本文の抜粋:
「塾代の補助金・助成金を受け取って少しでも負担を減らしたい」
「利用できる補助金・助成金制度があれば申請したい」
そんなご家庭も多いのではないでしょうか。
近年、国や自治体による教育費の支援制度が拡充され、塾代の補助金・助成金を利用できる機会が増えています。お子さまを塾に通わせたいけど費用面がネックになっていたご家庭にとっては、学習費用を抑えることができる嬉しい制度です。
しかし、2025年現在、具体的にどのような制度があり、どのように申請するのか分からないという方も多いのではないでしょうか。
本記事では、全国の塾代に関する補助金・助成金制度について、対象者や助成額、申込手順を解説します。
そもそも塾代の補助金・助成金とは?
塾代の補助金・助成金とは、教育費にかかる家庭の経済的負担を軽減するために、自治体などが行っている支援制度です。
対象となるのは、学習塾や家庭教師、スポーツ教室などの「学校外教育」に該当する習い事です。支援の内容は全国一律ではなく、都道府県や市区町村によって異なります。
例えば、大阪府大阪市の「習い事・塾代助成事業」は、小学5年生~中学3年生の大阪市在住のお子さまに対して、月額1万円を支給することができます。
こうした助成制度は、子どもたちの学習機会を広げ、教育格差を縮めるための重要な取り組みです。
利用を検討する際は、各自治体の公式サイトや窓口で、最新の申請条件や必要書類を必ず確認しましょう。
塾代の費用相場
塾に通う際の費用は、指導形態やお子さまの学年によって異なります。
一般的な塾の月謝相場は以下の通りです。
| 集団指導塾 | 個別指導塾 | オンライン塾 |
---|
月謝 | 2万円~3万円 | 2万円~5万円 | 1万円~2万円 |
教材費 | 必要 | 部分的に必要 | 必要 |
一般的に、個別指導塾は、教員1人に対し生徒1人~3人と手厚いため、最も費用が高く、次に集団指導塾、オンライン塾が続きます。
オンライン塾は完全リモートで授業を行うため、通塾費用や時間がかからないメリットがある一方、サポート体制は対面より弱い場合があります。
また、学年が上がるごとに塾代は高くなる傾向があり、特に受験学年では費用が急増します。
こうした費用を軽減するためにも、補助金・助成金の活用は非常に有効です。

指示 1:
エントリーのうち「Select」という文字列を含む行の数を、数字だけで答えてください。大文字と小文字は区別します。

(データセットの記録)

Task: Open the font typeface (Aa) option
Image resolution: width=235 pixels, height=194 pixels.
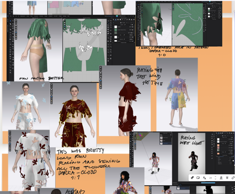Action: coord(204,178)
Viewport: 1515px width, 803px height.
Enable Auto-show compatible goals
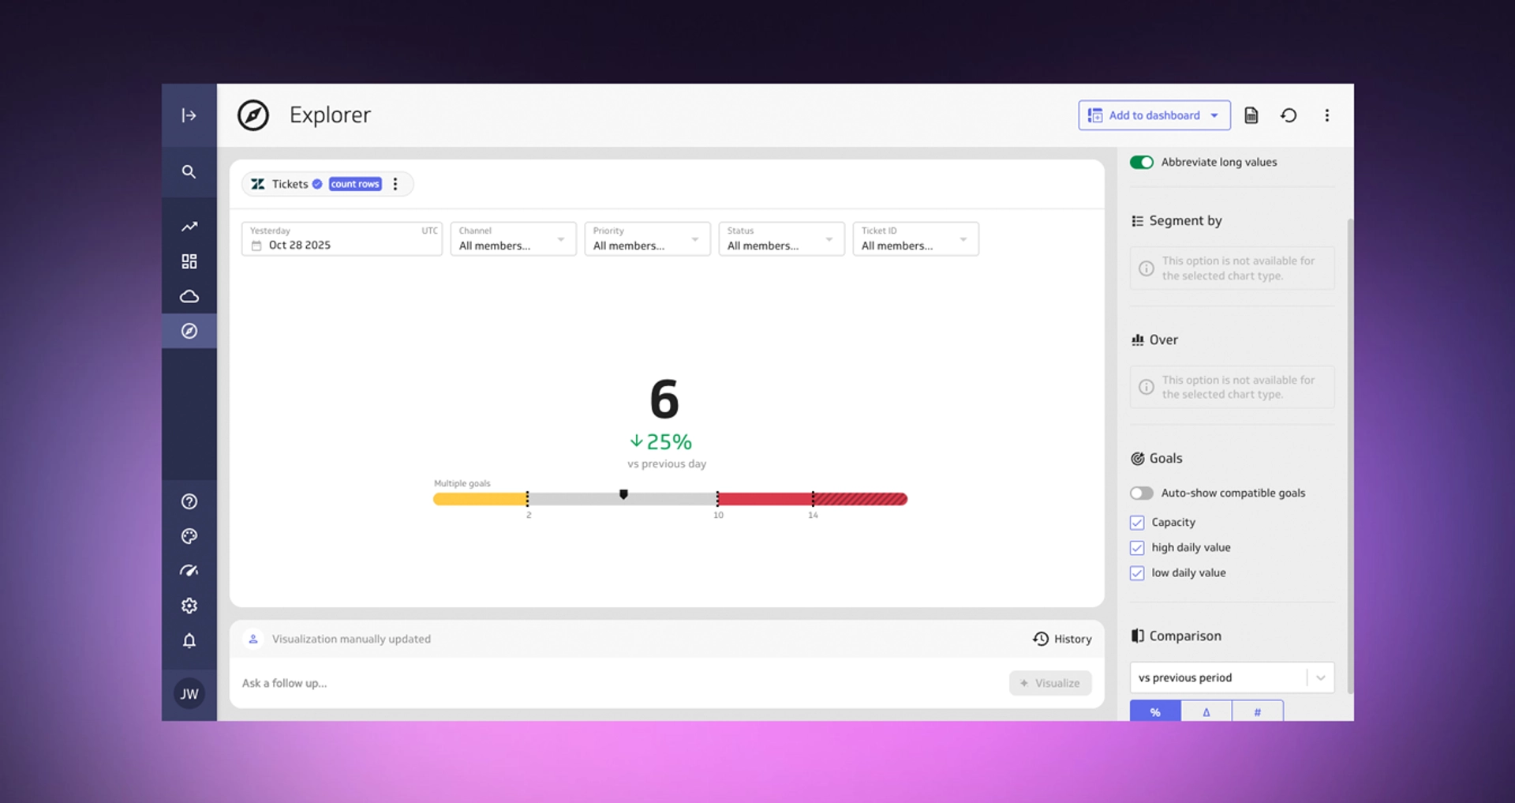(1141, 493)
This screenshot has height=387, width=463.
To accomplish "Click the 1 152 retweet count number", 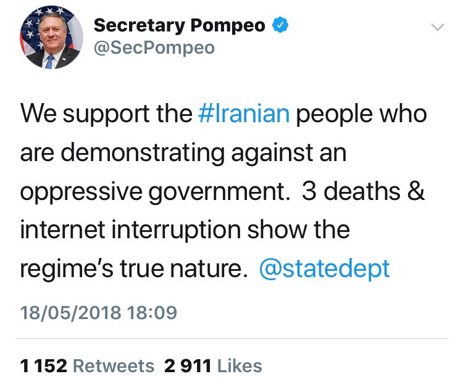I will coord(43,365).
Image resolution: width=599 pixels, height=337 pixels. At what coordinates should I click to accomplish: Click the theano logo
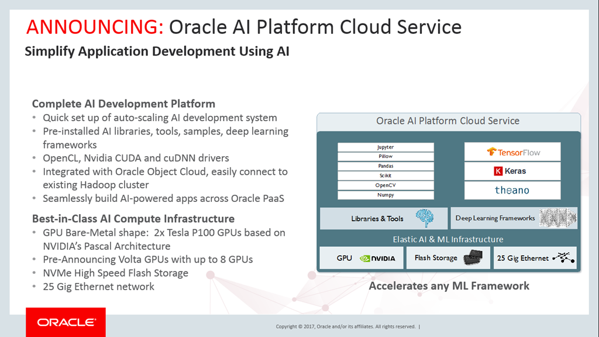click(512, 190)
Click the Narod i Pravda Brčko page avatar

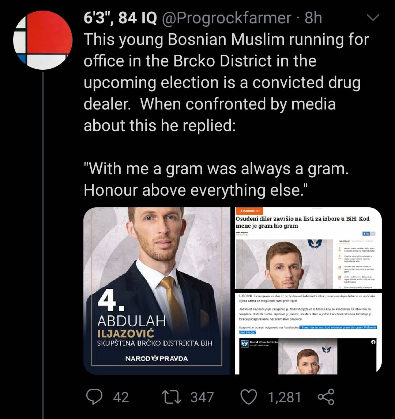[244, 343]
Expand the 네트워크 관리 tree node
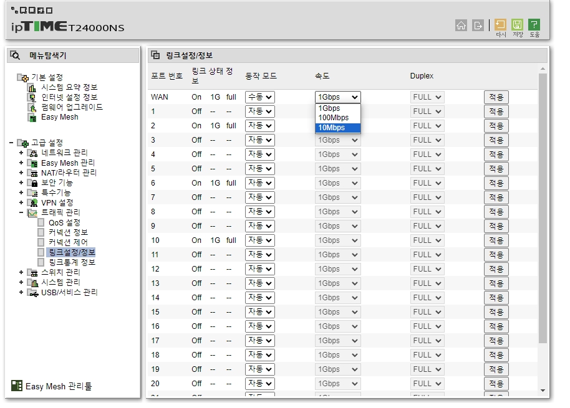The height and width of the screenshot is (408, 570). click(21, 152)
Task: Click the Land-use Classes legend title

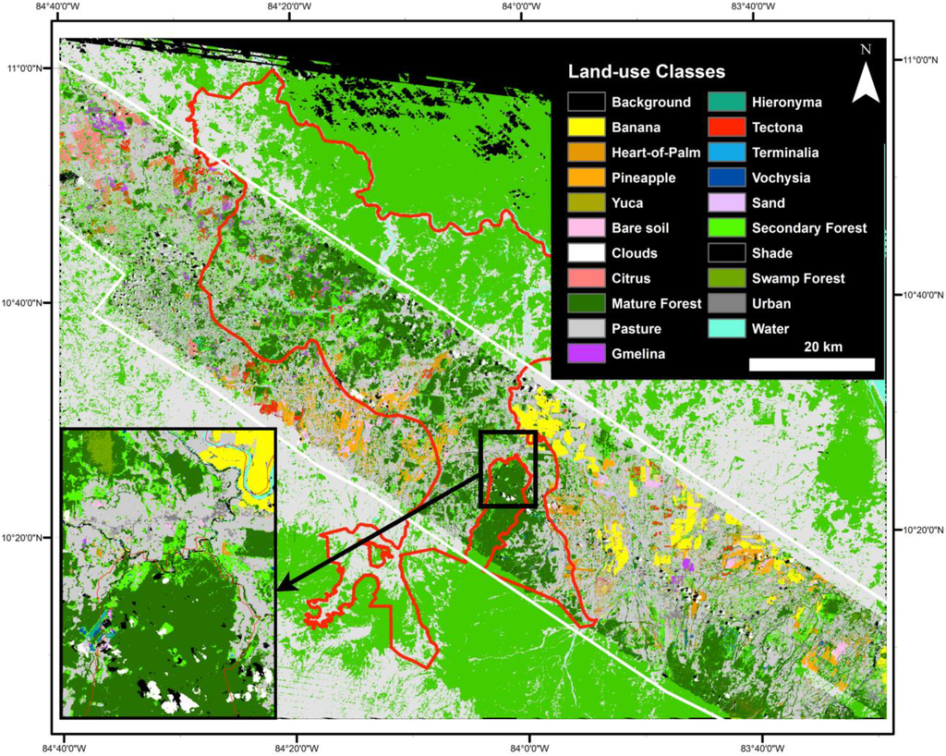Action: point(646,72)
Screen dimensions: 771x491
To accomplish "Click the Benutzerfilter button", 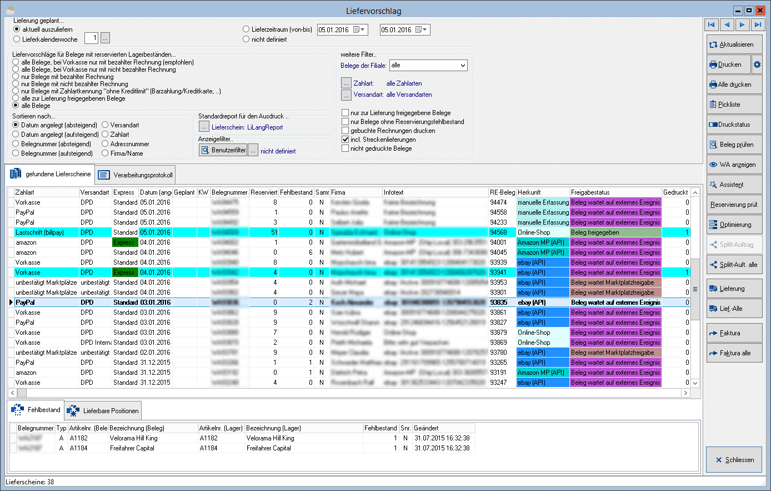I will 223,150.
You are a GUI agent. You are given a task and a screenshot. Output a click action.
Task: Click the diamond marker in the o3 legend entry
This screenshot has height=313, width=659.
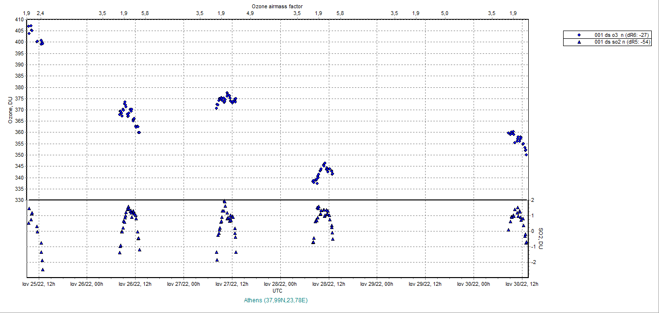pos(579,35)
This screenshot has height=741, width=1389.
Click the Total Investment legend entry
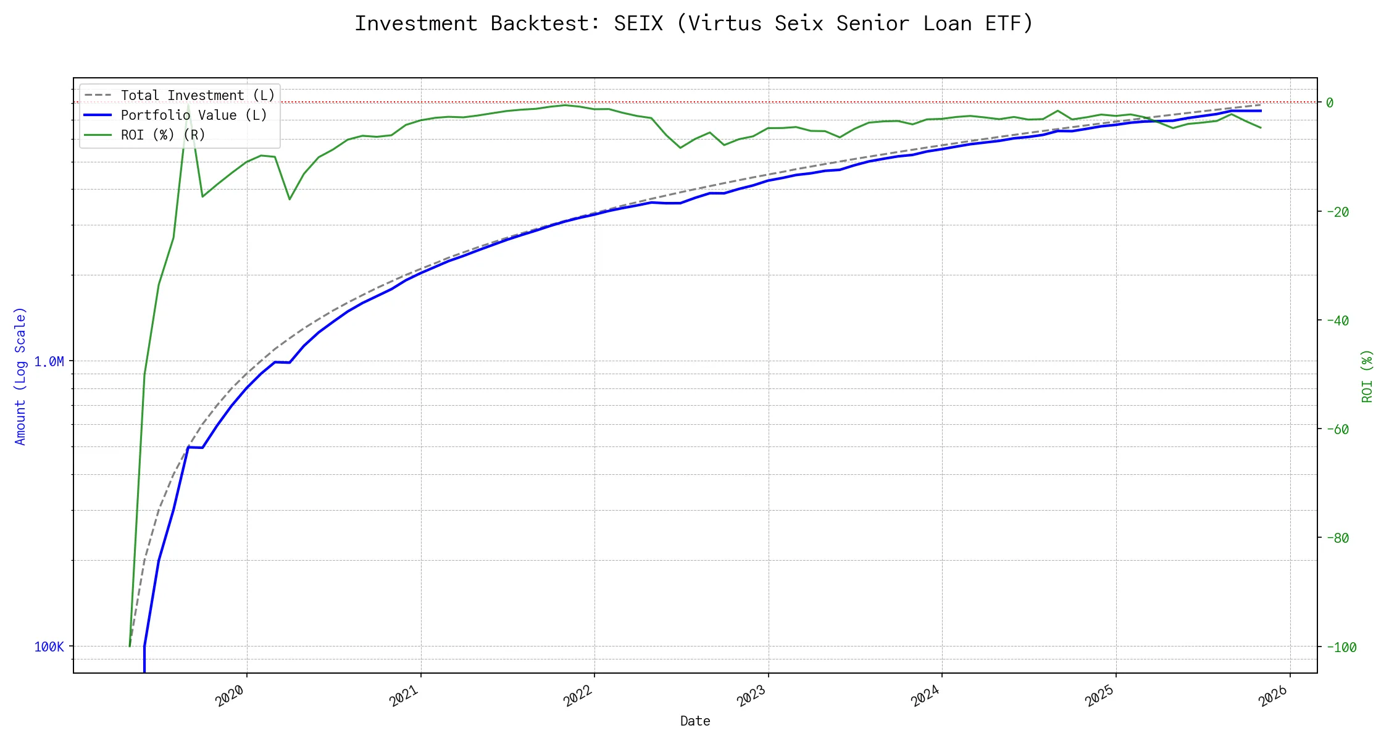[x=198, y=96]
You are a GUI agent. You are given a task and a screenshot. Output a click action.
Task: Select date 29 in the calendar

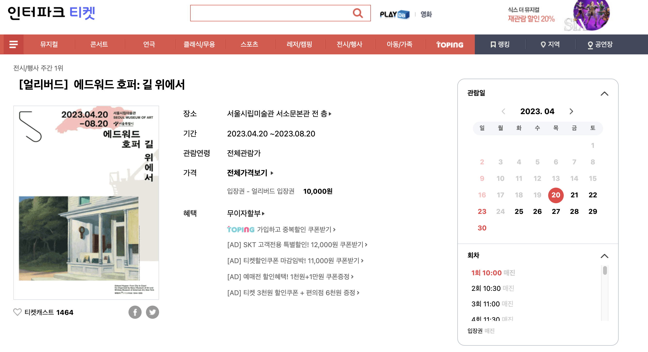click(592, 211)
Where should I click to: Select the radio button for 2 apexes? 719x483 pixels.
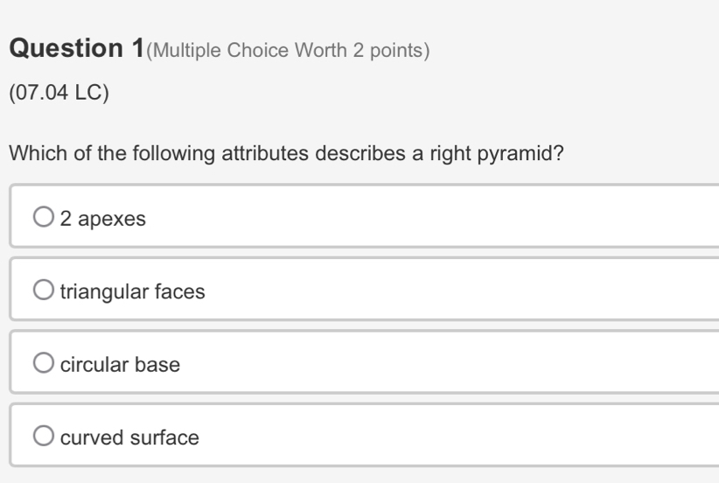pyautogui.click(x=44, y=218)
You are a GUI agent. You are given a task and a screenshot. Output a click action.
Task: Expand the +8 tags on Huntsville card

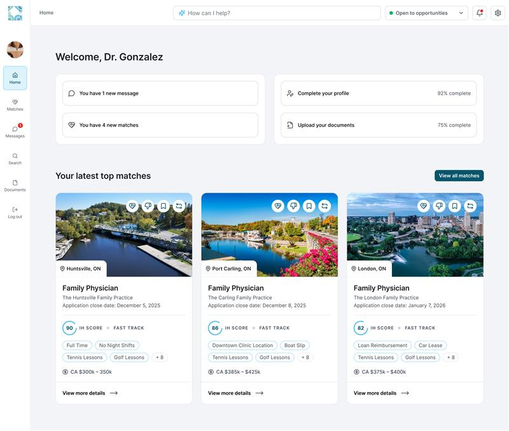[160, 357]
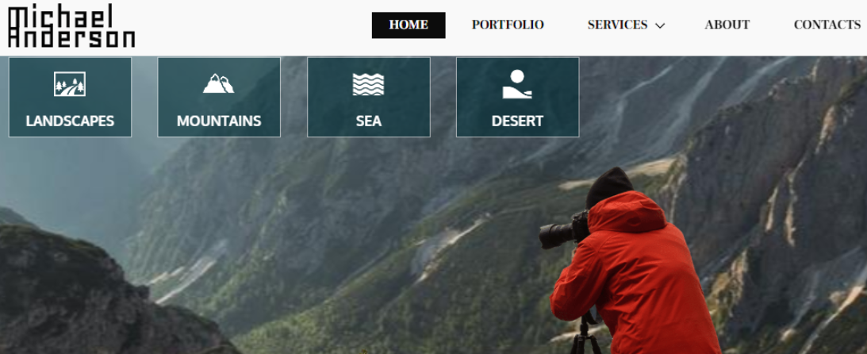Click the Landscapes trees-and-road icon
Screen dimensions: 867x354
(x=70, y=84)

指示 2:
本文の「利用を検討する際は、各自治体」から「験学年では費用が急増します。」までを、「オンライン塾」を「通信制の塾」に置き換えて書き直してください。

解答全文 1:
2

解答全文 2:
利用を検討する際は、各自治体の公式サイトや窓口で、最新の申請条件や必要書類を必ず確認しましょう。
塾代の費用相場
塾に通う際の費用は、指導形態やお子さまの学年によって異なります。
一般的な塾の月謝相場は以下の通りです。
| 集団指導塾 | 個別指導塾 | 通信制の塾 |
---|
月謝 | 2万円~3万円 | 2万円~5万円 | 1万円~2万円 |
教材費 | 必要 | 部分的に必要 | 必要 |
一般的に、個別指導塾は、教員1人に対し生徒1人~3人と手厚いため、最も費用が高く、次に集団指導塾、通信制の塾が続きます。
通信制の塾は完全リモートで授業を行うため、通塾費用や時間がかからないメリットがある一方、サポート体制は対面より弱い場合があります。
また、学年が上がるごとに塾代は高くなる傾向があり、特に受験学年では費用が急増します。